Unless a charset is explicitly set, XML is assumed to be Unicode (auto-detected between UTF-8, UTF-16 big-ending, and UTF-16 little endian). The output should either be converted to UTF-8 or marked as ISO-8859-1 like this: <?xml version="1.0" charset="ISO-8859-1" ?>
Actually it might be better to mark it as Windows-1252 rather than ISO-8859-1, since sometimes bad Windows-specific characters sneak in and could make the feed invalid if included literally.
Page titles may contain ampersands and some other funky chars, and need to be escaped in a URL; you can use urlencode() to get it URL-encoded and htmlspecialchars() to make it safe for literal inclusion in XML. The $title_text should also be run through htmlspecialchars().

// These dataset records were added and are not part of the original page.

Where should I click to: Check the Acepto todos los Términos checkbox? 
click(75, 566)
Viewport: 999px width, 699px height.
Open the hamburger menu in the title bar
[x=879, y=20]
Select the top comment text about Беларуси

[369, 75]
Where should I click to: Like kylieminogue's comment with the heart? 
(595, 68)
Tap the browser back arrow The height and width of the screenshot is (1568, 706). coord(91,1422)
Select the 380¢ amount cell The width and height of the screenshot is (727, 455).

Otherwise it looks like it ought to be more or less functional, if a bit hard-coded in some places. (I haven't tested it yet.)
I didn't come up with any good way of getting keywords for a given page. Using the linked page titles was a suggestion. Other ideas?
I believe the keywords Magnus recently added to the CVS code grabs additional keywords from the set of links in the page (which you could pull out of a join on links and cur). That's one possibility...
-- brion vibber (brion @ pobox.com)